Hey! I'm just wondering -- I don't really know if there's something I'm missing or if it's a bug, but there seems to be problems when trying to validate alpha/alphanumeric strings that contain accented characters.
require 'lib/Valitron/Validator.php';
use Valitron\Validator as Validator;
$arr = [
"last_name" => "áéíñ"
];
$v = new Validator($arr);
$v->rule('alpha','last_name');
$v->validate();
var_dump($v->errors()); // prints array(1) { ["last_name"]=> array(1) { [0]=> string(39) "Last Name must contain only letters a-z" } }
Any ideas or anyhing that needs to be set up before using Valitron?
Thanks!
áéíñ
This characters is not alphabetical (in english). It isn't bug. You can add a rule to check this.
Thanks for reporting this. First, I would say that there is a spanish translation you can use to get spanish error messages (lang/es.php). Second, I would say that this is an interesting issue, because in spanish, those are certainly valid characters, and ones that I would want Valitron to support. I am also thinking that even for english input, someone could easily have an accent mark in their name, and I wouldn't want that to fail validation. Any thoughts on the best way forward here? I want to support this, but at the same time, we may need a new rule type like alpha_intl or something for international characters.
I agree this should be a different rule, since you might not want unicode characters on, say, a username. I came up with this, which supports unicode letters (see http://php.net/manual/en/regexp.reference.unicode.php , http://stackoverflow.com/questions/8013897/accept-international-name-characters-in-regex).
It does support the characters - and ' -- for example: "O'Malley" or "Kennedy-Warburton"
Maybe we could remove those characters and add them optionally as a rule parameter, as this is more useful as a 'name' rule than alnum and alpha.
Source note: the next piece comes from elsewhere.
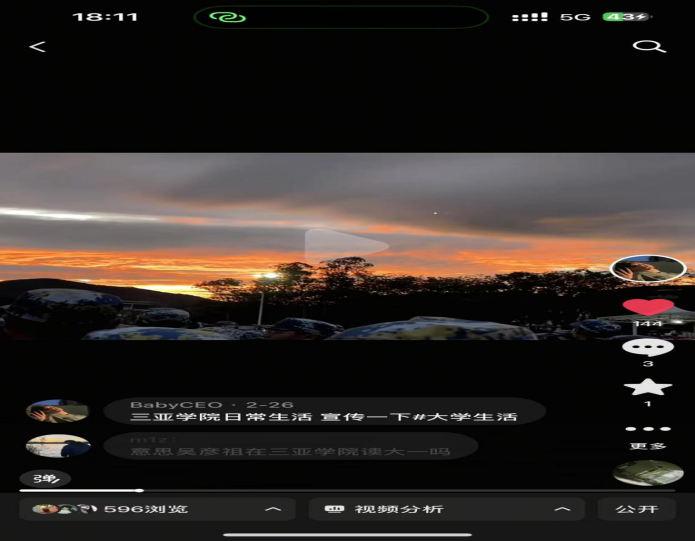The height and width of the screenshot is (541, 695).
Task: Tap the comment about 吴彦祖
Action: [x=290, y=451]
require 'lib/Valitron/Validator.php';
use Valitron\Validator as Validator;
Valitron\Validator::addRule('alnum_unicode', function($field, $value, array $params) {
return preg_match("/^[\s-'0-9\pL]+$/u",$value);;
}, 'is not unicode alphanumeric.');
Valitron\Validator::addRule('alpha_unicode', function($field, $value, array $params) {
return preg_match("/^[\s-'\pL]+$/u",$value);;
}, 'is not unicode alpha.');
$arr = [
"test_japanese" => "日本語",
"test_russian" => "Россия",
"test_spanish" => "España",
"test_emoji" => "😅",
"test_jp_alnum" => "日本語10"
];
$v = new Validator($arr);
$v->rule('alnum_unicode',array('test_japanese','test_russian','test_spanish','test_emoji','test_jp_alnum'));
$v->rule('alpha_unicode',array('test_japanese','test_russian','test_spanish','test_emoji','test_jp_alnum'));
$v->validate();
var_dump($v->errors());
which prints the following
array(2) {
["test_emoji"]=>
array(2) {
[0]=>
string(39) "Test Emoji is not unicode alphanumeric."
[1]=>
string(32) "Test Emoji is not unicode alpha."
}
["test_jp_alnum"]=>
array(1) {
[0]=>
string(35) "Test Jp Alnum is not unicode alpha."
}
}
Same problem here for greek characters. Although @moustacheful gave a nice temporary fix, that I also use for now. Any planned update?
Another problem is that php counts 2 bytes for every greek or non-latin character, so e.g 'lengthMin', 2validates to true for the string "λ". It seems to work right when I use mb_internal_encoding("UTF-8");, but I don't know if that's the proper solution. Please help, thanks.